New rice floor prices expected in February

New rice floor prices expected in February

JAKARTA (JP): The new floor prices of rice are likely to be
announced at the beginning of the harvesting season next month,
said the chairman of the National Logistics Agency (Bulog), Beddu
Amang.

Unlike in previous years, Beddu said the new prices would
concur with farm input prices, which include fertilizers and
pesticides.

While Beddu refused to say how much, he said last November
that the government was planning to increase rice floor prices by
at least 10 percent.

Higher than the inflation rate, the increase was expected to
assure farmers of a higher real income for rice.

The government decided not to raise the floor prices of rice
last October, when market prices were considered high and
favorable enough for rice farmers.

The government usually announces new floor prices at the
beginning of the October planting season to protect farmers from
unusually low prices, though the new prices usually don't become
effective until the beginning of the following year.

The current price of unhusked rice, Rp 400 (17 U.S. cents) per
kilogram, was announced by the government in October, 1994, and
became effective this month.

The government usually sets the new prices of fertilizer prior
to the announcement of new floor prices for rice.

Beddu said the government decided to change the timing of the
new price announcements when rice farmers began to complain about
having to pay higher fertilizer prices.

He then added that Bulog, when procuring rice from farmers in
the next (1996-97) harvesting season, would apply stricter
quality standards.

"This will be different from the last two years when Bulog set
rather loose standards for the rice it bought from farmers,"
Beddu was quoted by the Republika daily as saying yesterday.

Bulog was set up by the government in 1967 to control the
distribution and importation of several basic foodstuffs --
including rice, sugar, wheat, corn and soybean -- to ensure
national food security and reasonable incomes for farmers.

Beddu said yesterday he was optimistic his agency would be
able to guarantee national food security this year.

Minister of Agriculture Sjarifudin Baharsjah said last month
that his office has set its rice production target at 52 million
tons, or four percent higher than the 1995 level.

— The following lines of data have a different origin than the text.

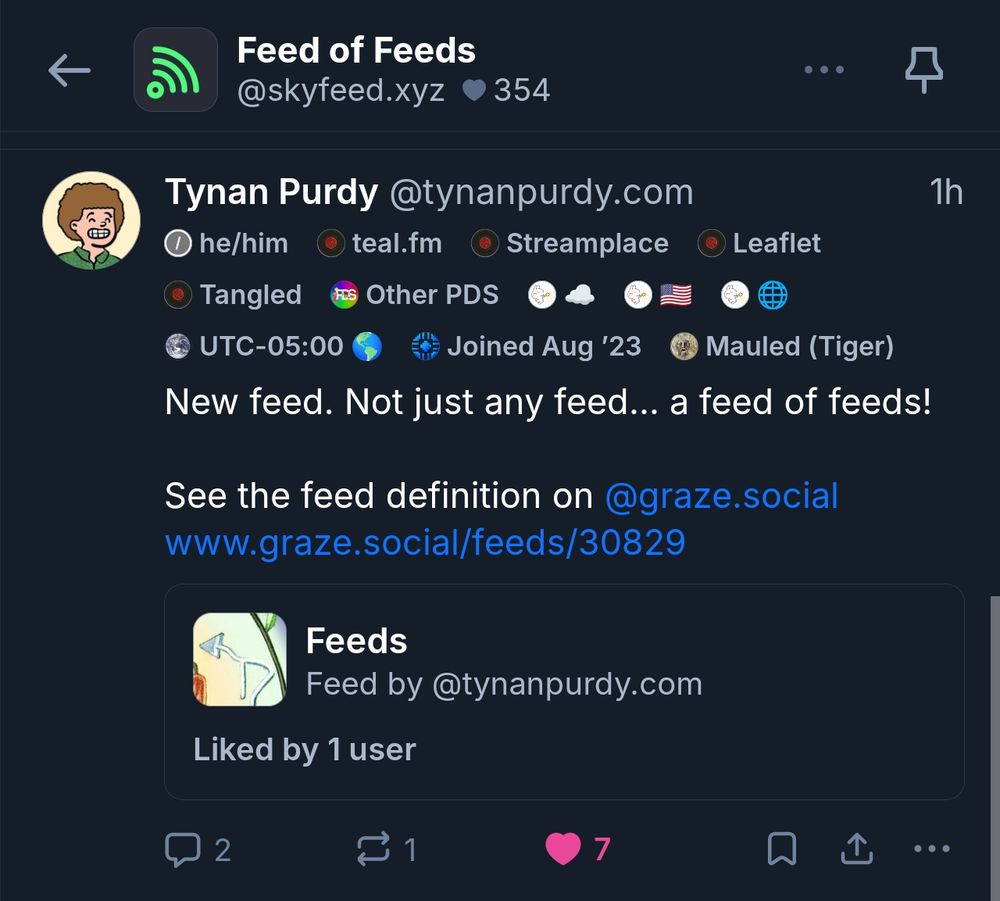Open the feed header overflow menu
Screen dimensions: 1000x901
824,69
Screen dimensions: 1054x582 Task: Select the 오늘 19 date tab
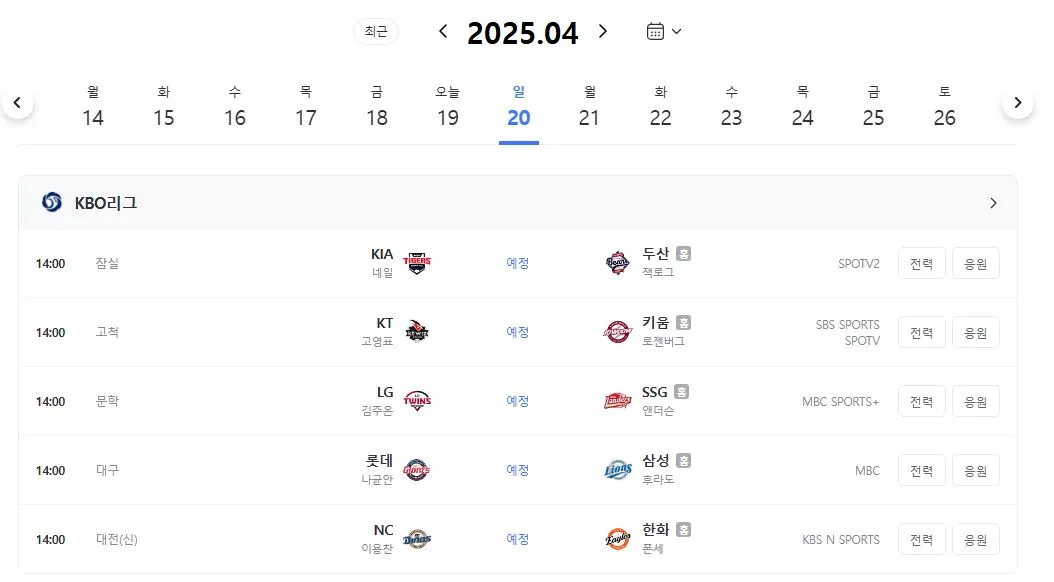coord(448,108)
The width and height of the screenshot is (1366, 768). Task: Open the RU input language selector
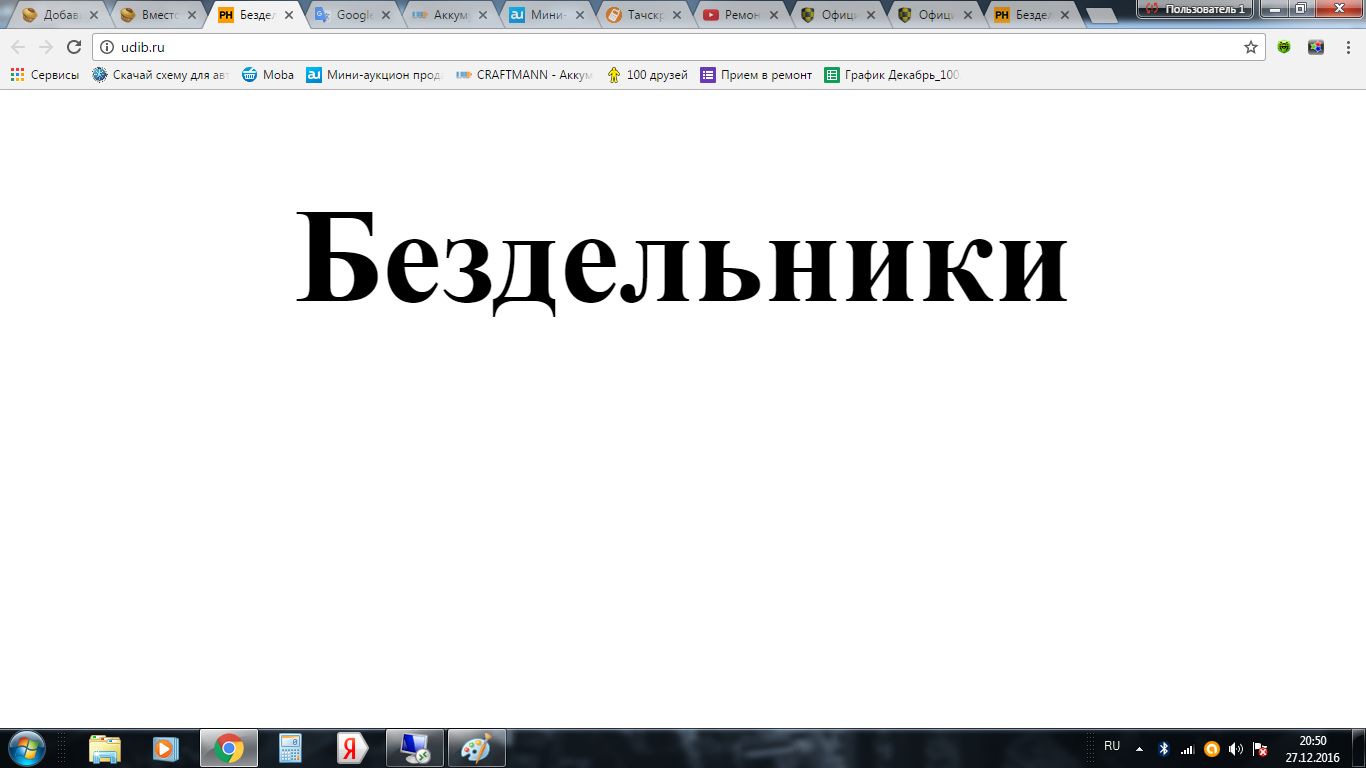click(x=1112, y=746)
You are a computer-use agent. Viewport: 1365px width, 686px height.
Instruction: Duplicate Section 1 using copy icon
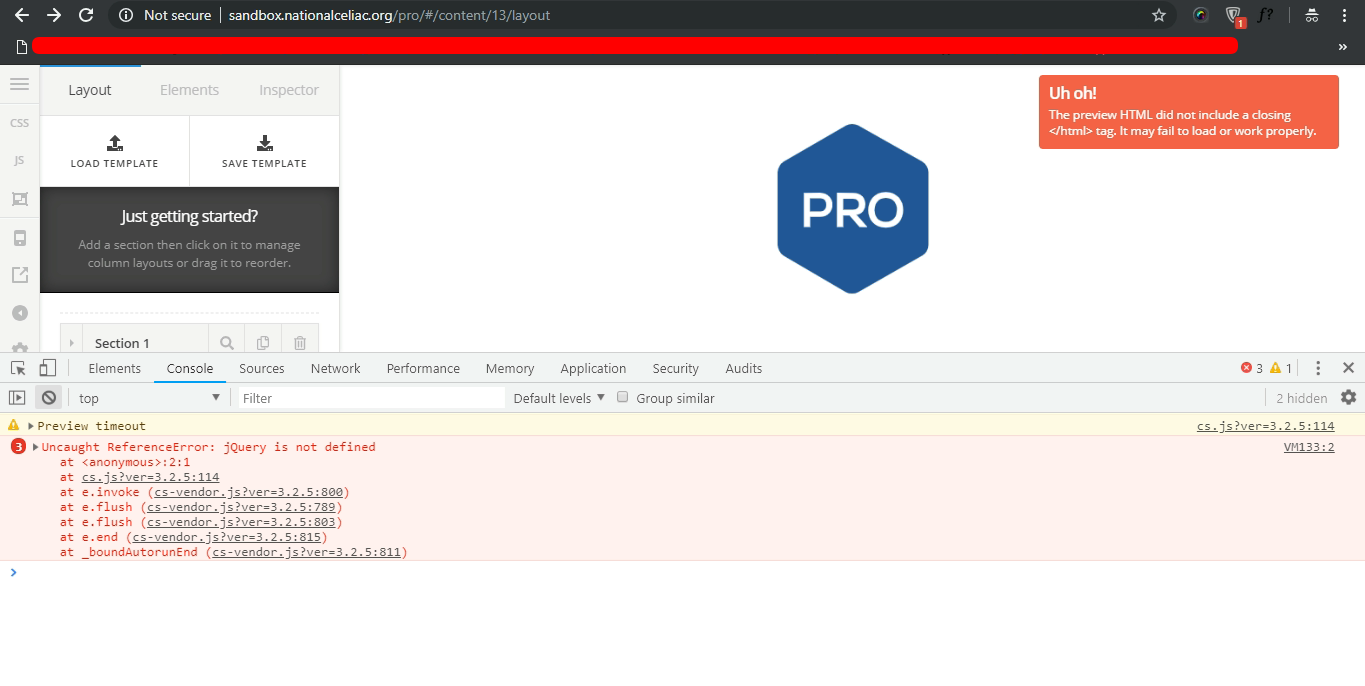coord(263,343)
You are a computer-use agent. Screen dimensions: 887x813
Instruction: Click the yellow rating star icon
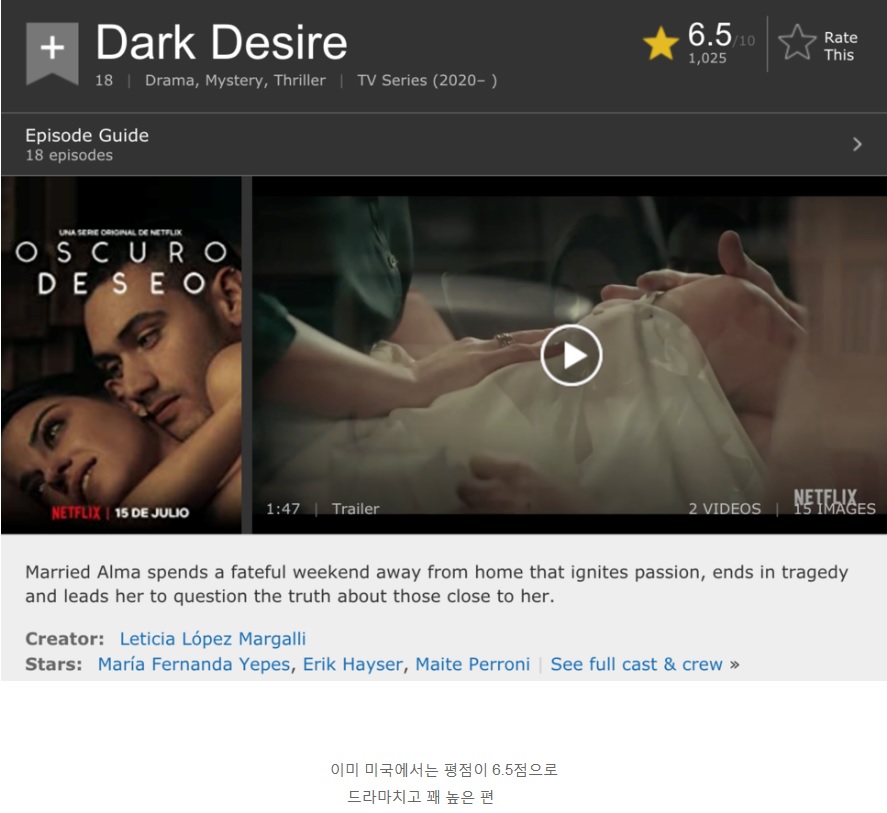(x=660, y=44)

Indonesia, formerly the biggest rice importer in the world,
became self sufficient in 1984. In 1994 however, unfavorable
climates and plant diseases forced the country to revert to
imports.

According to the Central Bureau of Statistics, production in
Indonesia fell by 3.2 percent to 46.6 million tons of unhusked
rice in 1994 -- the lowest level in 15 years -- from 48.2 million
tons in 1993.

The market has not yet fully recovered. Prices of rice in the
last sixth months of 1995 reportedly soared in many parts of the
countries, forcing Bulog to intervene through market operations
with rice supplies which were obtained from imports and other
sources.

Last November, Bulog's rice stocks reached 1.3 million tons.

Meanwhile, rice consumption is expected to increase by 1.5 to
2 percent per year due to an increasing population and the diet
changes brought about by better incomes.